Yahoo und Delicious: Resteverwertung bei Yahoo
Einst kaufte das US-Portal Yahoo viele populäre Webdienste, mittlerweile konzentriert sich das Unternehmen aufs Kerngeschäft. Doch mancher Dienst überlebt.
Das Internet-Portal Yahoo setzt seinen internen Umbau fort. Das gefällt vielen Nutzern nicht, denn einige populäre Angebote, die sich der US-Internetkonzern in den letzten Jahren gekauft hat, geraten dabei auf die Abschussliste.
Die Suchmaschinen "Altavista" oder "Alltheweb" wurden in eine sogenannte "Sunset-Periode" geschickt - sie können sich auf ein langsames Ende einstellen. Das populäre Blog-Werkzeug "MyBlogLog", mit dem sich Nutzer eine Community zusammenklicken konnten, wird noch im Mai verschwinden, neue Accounts werden schon jetzt nicht mehr zugelassen.
In anderen Fällen naht Rettung. Prominentestes Beispiel ist der Lesezeichendienst http://www.delicious.com/Delicious, der bereits seit 2003 existiert und im Jahr 2005 für einen zweistelligen Millionenbetrag an Yahoo verkauft wurde. Das einst kleine Start-up des Programmierers Joshua Schachter entwickelte sich rasant, bis dieser dann 2008 bei Yahoo überraschend das Feld räumte - schon damals kam es zu ersten größeren Umstrukturierungen.
Nun soll Delicious, so wurde Ende April bekannt, an die YouTube-Gründer Chad Hurley und Steve Chen gehen, die sich mit der neuen Internet-Firma AVOS nach ihrem Abgang beim YouTube-Käufer Google wieder selbständig gemacht haben. Der Kaufpreis ist niedrig: von ein bis zwei Millionen Dollar wird gesprochen. Erstaunlich wenig für eine Nutzerzahl von 5,3 Millionen bei rund 180 Millionen abgespeicherten Lesezeichen.
Doch Yahoo kann offenbar nicht anders. Firmenchefin Carol Bartz, seit zwei Jahren im Amt, setzt voll auf das Kerngeschäft - und das heißt vor allem, das Gewirr an Angeboten zu lichten, das sich bei Yahoo in den letzten Jahren aufgebaut hat. Daneben wird die Werbevermarktung angekurbelt, neuer strategischer Partner ist Microsoft.

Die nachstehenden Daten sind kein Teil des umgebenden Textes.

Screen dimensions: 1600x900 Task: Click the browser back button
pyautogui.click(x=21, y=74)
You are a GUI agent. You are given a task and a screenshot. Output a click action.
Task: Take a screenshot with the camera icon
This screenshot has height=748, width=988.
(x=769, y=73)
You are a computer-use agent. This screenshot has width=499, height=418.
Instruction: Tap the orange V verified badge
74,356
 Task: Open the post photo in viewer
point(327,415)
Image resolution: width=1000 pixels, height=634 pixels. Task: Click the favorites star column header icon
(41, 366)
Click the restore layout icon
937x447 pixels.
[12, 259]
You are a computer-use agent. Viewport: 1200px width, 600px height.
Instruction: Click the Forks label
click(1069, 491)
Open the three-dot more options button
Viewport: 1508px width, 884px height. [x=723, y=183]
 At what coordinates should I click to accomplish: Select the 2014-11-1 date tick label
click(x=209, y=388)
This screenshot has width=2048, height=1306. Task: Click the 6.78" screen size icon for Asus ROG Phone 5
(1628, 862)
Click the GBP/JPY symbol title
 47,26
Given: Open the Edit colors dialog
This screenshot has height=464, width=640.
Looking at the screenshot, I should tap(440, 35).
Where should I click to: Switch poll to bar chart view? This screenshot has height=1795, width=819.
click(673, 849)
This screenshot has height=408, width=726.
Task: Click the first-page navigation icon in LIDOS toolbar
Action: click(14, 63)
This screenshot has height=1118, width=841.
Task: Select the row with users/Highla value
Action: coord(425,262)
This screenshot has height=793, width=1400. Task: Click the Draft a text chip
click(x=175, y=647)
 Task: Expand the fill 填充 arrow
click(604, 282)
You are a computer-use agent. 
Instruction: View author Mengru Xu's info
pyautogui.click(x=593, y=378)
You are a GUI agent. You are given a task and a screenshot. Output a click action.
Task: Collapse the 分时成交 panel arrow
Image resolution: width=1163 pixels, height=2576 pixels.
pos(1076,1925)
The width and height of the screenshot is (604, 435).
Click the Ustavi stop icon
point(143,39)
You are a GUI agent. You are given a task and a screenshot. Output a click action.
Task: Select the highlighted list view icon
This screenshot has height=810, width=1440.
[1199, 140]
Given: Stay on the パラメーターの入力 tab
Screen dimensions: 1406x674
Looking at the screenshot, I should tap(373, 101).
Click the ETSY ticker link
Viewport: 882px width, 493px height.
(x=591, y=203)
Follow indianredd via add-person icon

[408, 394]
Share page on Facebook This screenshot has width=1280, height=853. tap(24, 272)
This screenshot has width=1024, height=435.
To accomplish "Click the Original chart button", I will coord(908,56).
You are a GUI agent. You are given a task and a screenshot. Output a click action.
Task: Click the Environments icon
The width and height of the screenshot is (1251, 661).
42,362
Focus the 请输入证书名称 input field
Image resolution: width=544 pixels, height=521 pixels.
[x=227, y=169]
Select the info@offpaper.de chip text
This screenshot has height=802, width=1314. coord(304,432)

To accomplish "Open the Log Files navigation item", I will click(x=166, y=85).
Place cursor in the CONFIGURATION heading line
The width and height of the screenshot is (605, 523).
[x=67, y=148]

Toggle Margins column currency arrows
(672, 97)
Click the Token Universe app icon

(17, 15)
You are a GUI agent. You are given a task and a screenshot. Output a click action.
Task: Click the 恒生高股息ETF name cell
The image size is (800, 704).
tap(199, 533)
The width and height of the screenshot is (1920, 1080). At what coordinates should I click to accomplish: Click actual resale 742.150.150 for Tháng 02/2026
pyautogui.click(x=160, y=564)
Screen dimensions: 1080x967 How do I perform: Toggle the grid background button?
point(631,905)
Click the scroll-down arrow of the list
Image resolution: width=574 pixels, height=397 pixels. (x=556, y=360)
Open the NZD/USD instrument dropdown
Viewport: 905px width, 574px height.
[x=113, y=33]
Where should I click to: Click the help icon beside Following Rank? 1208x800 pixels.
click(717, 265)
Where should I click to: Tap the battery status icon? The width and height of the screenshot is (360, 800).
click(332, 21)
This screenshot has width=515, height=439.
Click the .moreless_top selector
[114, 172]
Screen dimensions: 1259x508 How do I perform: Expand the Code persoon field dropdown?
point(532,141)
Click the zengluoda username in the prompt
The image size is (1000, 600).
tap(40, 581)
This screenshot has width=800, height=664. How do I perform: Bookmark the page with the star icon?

Was passiert mit Delicious?
Von Yahoos Dienstezerlegung profitieren die Konkurrenten teils prächtig. Als im Dezember bekannt wurde, dass Delicious möglicherweise eingestellt werden soll, stiegen die Zugriffszahlen beim unabhängigen Bookmarking-Dienst Pinboard.in deutlich an. Betreiber Maciej Ceglowski freute sich, weil er im Gegensatz zu Yahoo gleich eine Eintrittsgebühr verlangte, um nur "ernsthafte Nutzer" anzuziehen. Andererseits hatte er Mühe, kurz vor Weihnachten genügend Serverkapazität für all die Neunutzer bereitzustellen, wie er in einem Blog schrieb. Dennoch gab es für ihn ein Happy End: "Ich grüße meine Lieblingsfirma in der ganzen Welt, Yahoo, ganz besonders. Ich bin gespannt, was Ihr Jungs Euch als nächstes ausdenkt", schrieb er weiter.
AVOS dürfte nun Schwierigkeiten haben, die Delicious-Nutzer zu halten. Viele sind abgewandert, andere könnten zurückkommen, müssten aber zunächst Vertrauen schöpfen. Damit die Übergabe klappt, müssen erstmal alle User die Geschäftsbedingungen von AVOS absegnen. Bei den Nutzern, die das bis zum Juli 2011 nicht getan haben, werden die Lesezeichen unwiderbringlich gelöscht, weil sie dann nicht auf die neue Plattform umgezogen werden können.
Yahoo-Nutzer fragen sich unterdessen, was mit anderen beliebten Diensten geschieht, die noch als Eigenmarken neben Yahoo bestehen. Dazu gehört etwa der Bilderdienst Flickr, der seit seiner Übernahme 2005 so manche kleine Krise überstehen musste. Wichtige Personen wie die Gründer Stewart Butterfield und Caterina Fake sind bereits seit 2008 nicht mehr im Unternehmen, das verbliebene Team wurde zuletzt im Dezember 2010 weiter dezimiert.
Trotzdem gilt Flickr als relativ sicher, weil der Dienst regelmäßige Einnahmen durch Mitgliedsgebühren generiert: Immerhin 25 Dollar kostet ein "Pro"-Account. Und trotzdem: Flickr passt mehr und mehr nicht mehr zu Yahoo. Auch hier könnte es zu einem Wechsel des Besitzers kommen.